In the previous post, I described the motivation for switching the mjmech build system to bazel. For that to be useful with Super Mega Microbot, I first had to get a toolchain configured for bazel such that it could produce binaries that would run on the raspberry pi.
All the work in this post is publicly available on github: https://github.com/mjbots/rpi_bazel
Compiler and sysroot
First, I needed to pick the compiler I would be using and how to get the target system libraries available for cross compilation. In the past I’ve always done the gcc/binutils/gnu everything cross toolchain dance, however here I thought I would try something a bit more reproducible and see if I could make clang work. Amazingly, a single clang binary supports all possible target types! clang-6, which can be had through a PPA on Ubuntu 16.04 and natively on Ubuntu 18.04 supports it out of the box.

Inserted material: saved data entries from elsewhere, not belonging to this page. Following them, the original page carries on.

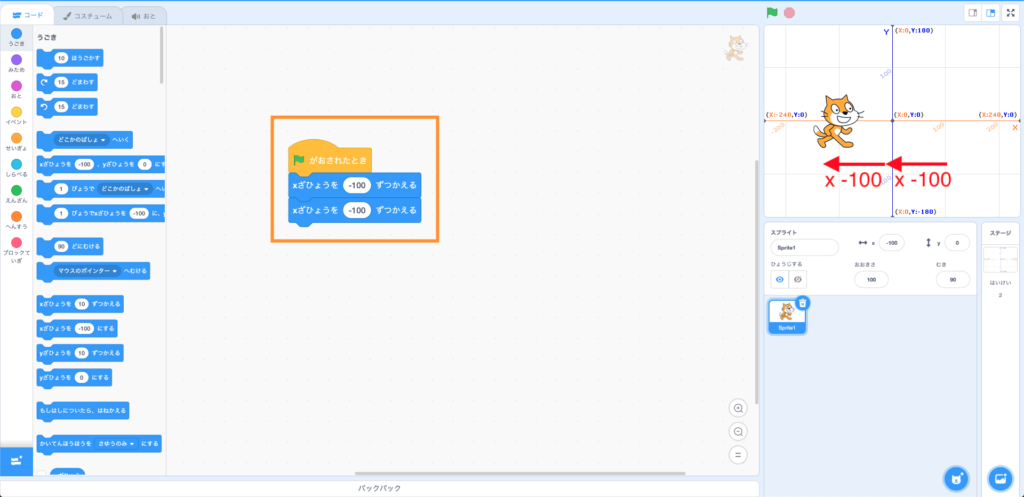The width and height of the screenshot is (1024, 497).
Task: Open the add extension button at bottom left
Action: pyautogui.click(x=17, y=460)
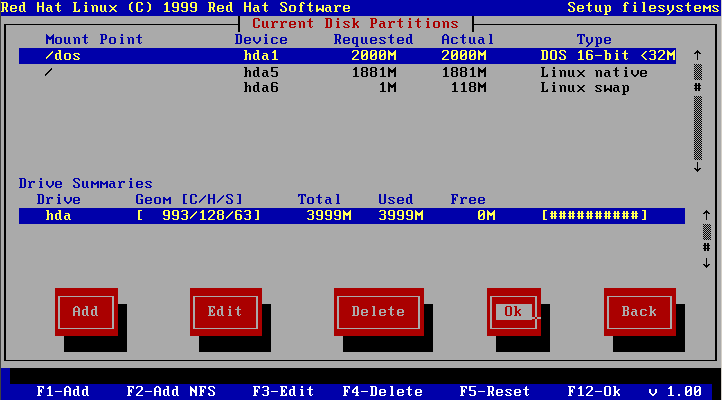The width and height of the screenshot is (723, 400).
Task: Click the F5-Reset hint in bottom bar
Action: [496, 391]
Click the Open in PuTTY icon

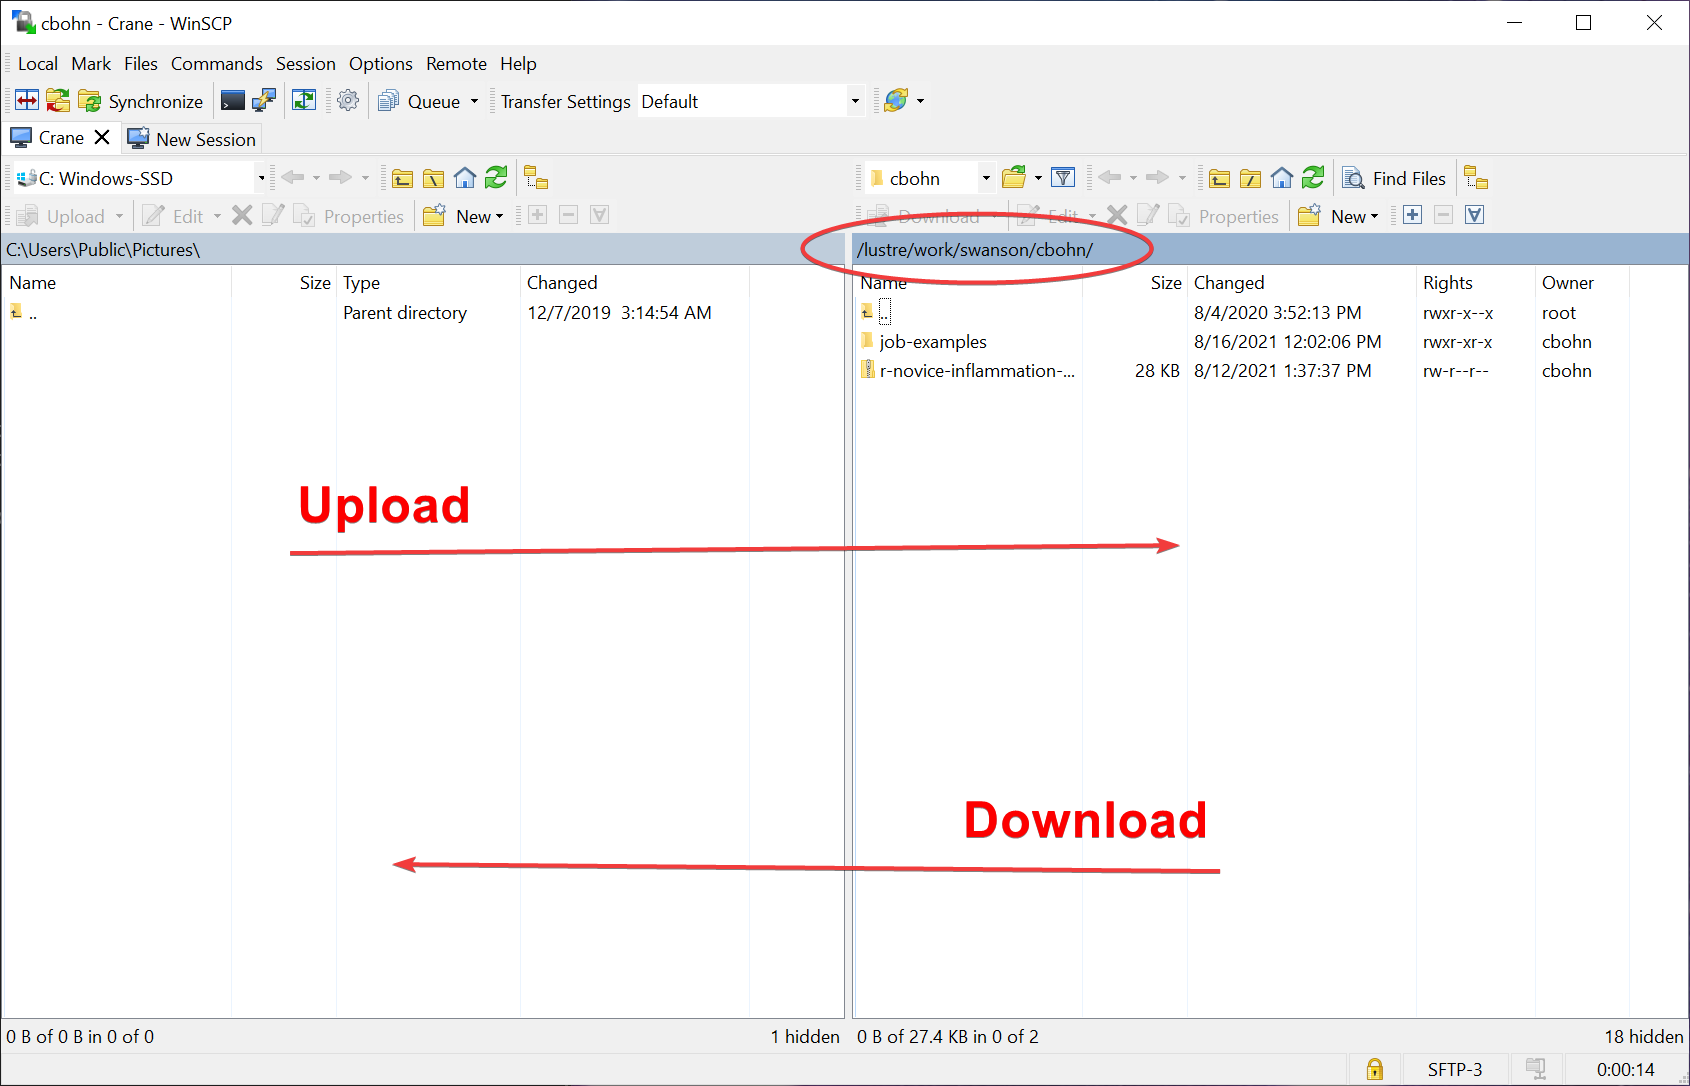264,101
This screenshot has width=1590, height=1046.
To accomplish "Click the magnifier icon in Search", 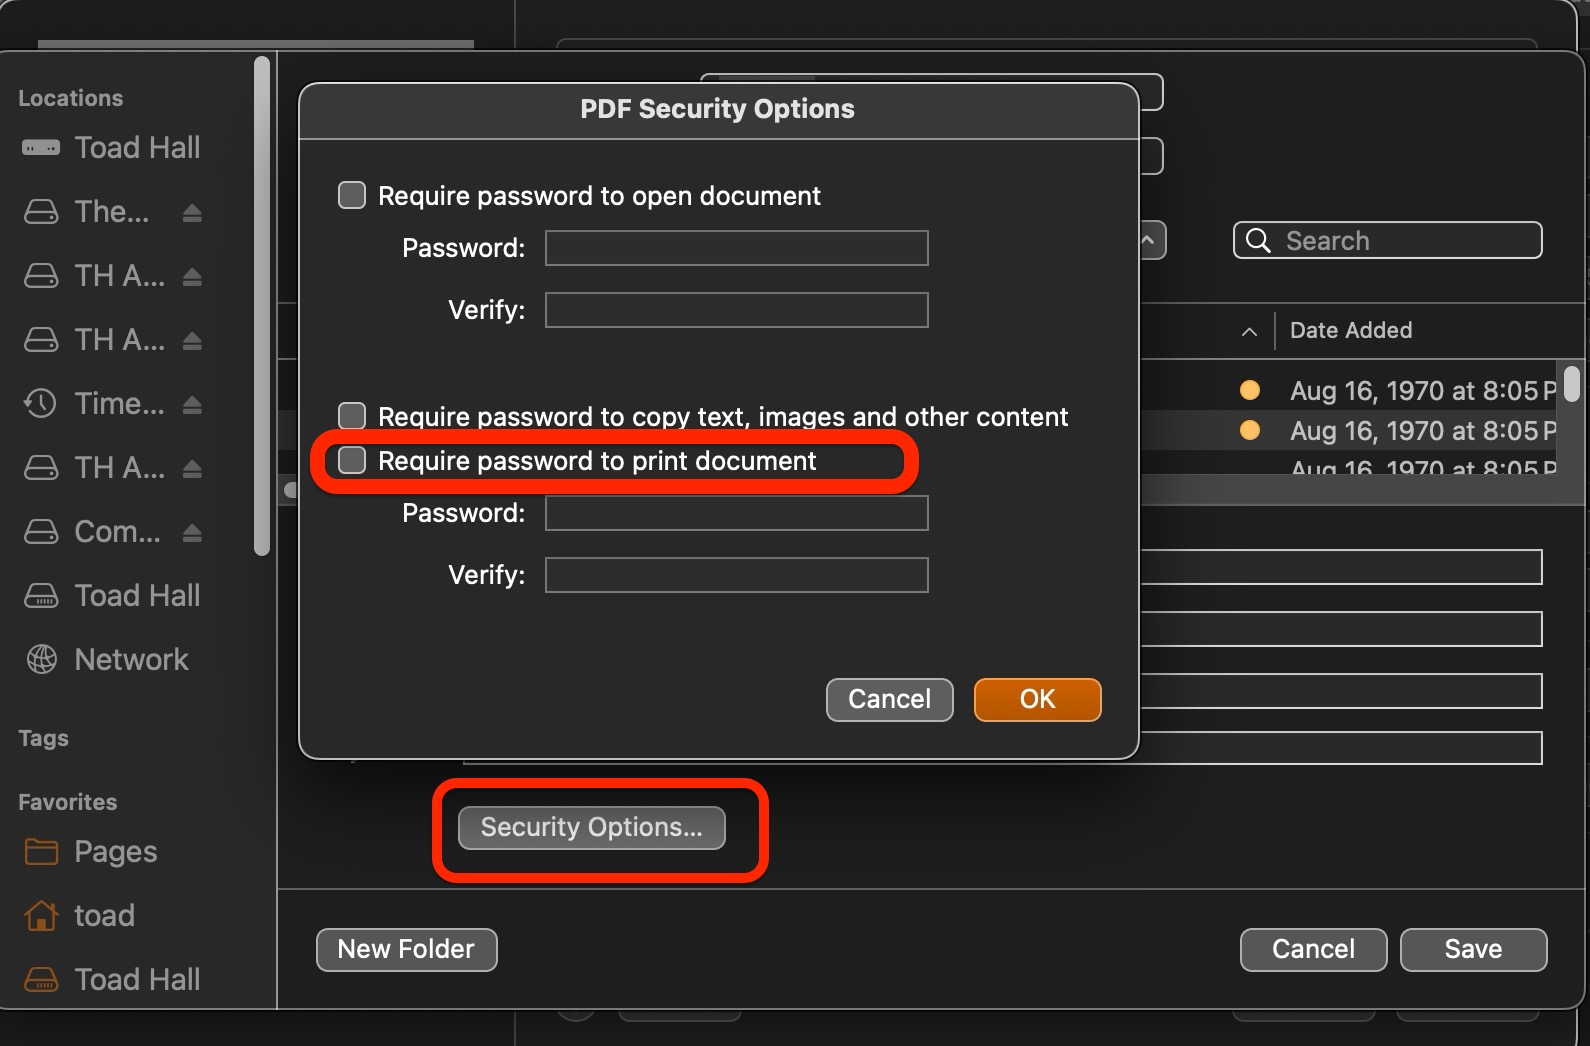I will [x=1259, y=241].
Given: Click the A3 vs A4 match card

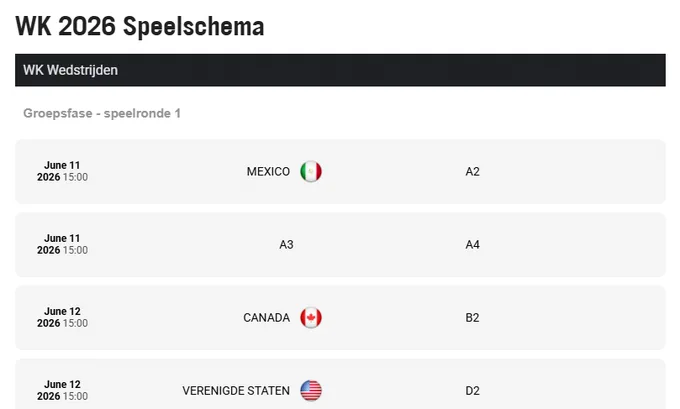Looking at the screenshot, I should coord(340,245).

For the target system libraries, I wrote a small script: make_sysroot.py which when aimed at a live raspberry pi, will extract the Linux kernel headers and glibc headers and binaries. These are stored in a single tar.xz file, with the latest version checked into the tree: 2018-06-10-sysroot.tar.xz.
bazel has a legacy mechanism for configuring toolchains, called the CROSSTOOL file. It is not exactly pretty, is moderately underdocumented, but at least there are a few write ups online for how to create one. The CROSSTOOL I created here is minimally functional, with options for both host/clang and rpi/clang with a few caveats:
- It isn’t hermetic, it relies on the system installation of clang
- It includes hard coded paths to micro releases of clang
- The C++ main function isn’t handled correctly yet, and you have to ‘extern “C”‘ it to link applications
With a functioning CROSSTOOL, the next step is to declare the “cc_toolchain_suite” and “cc_toolchain” definitions. Those are defined in the tools/cc_toolchain/BUILD file and don’t have anything particularly complex in them.
Finally, I created a repository.bzl which is intended to be imported in client projects. This provides a relatively simple API for a client project to import the toolchain, and gets the sysroot extracted properly.
Using it in a bazel project
The top level README gives the steps to use the toolchain, which while not too bad, still requires touching 4 non-empty files (and 2 possibly empty files). Once that is done, you can use:
bazel test --config=pi //...
To build your entire project with binaries targeted to run on the raspberry pi!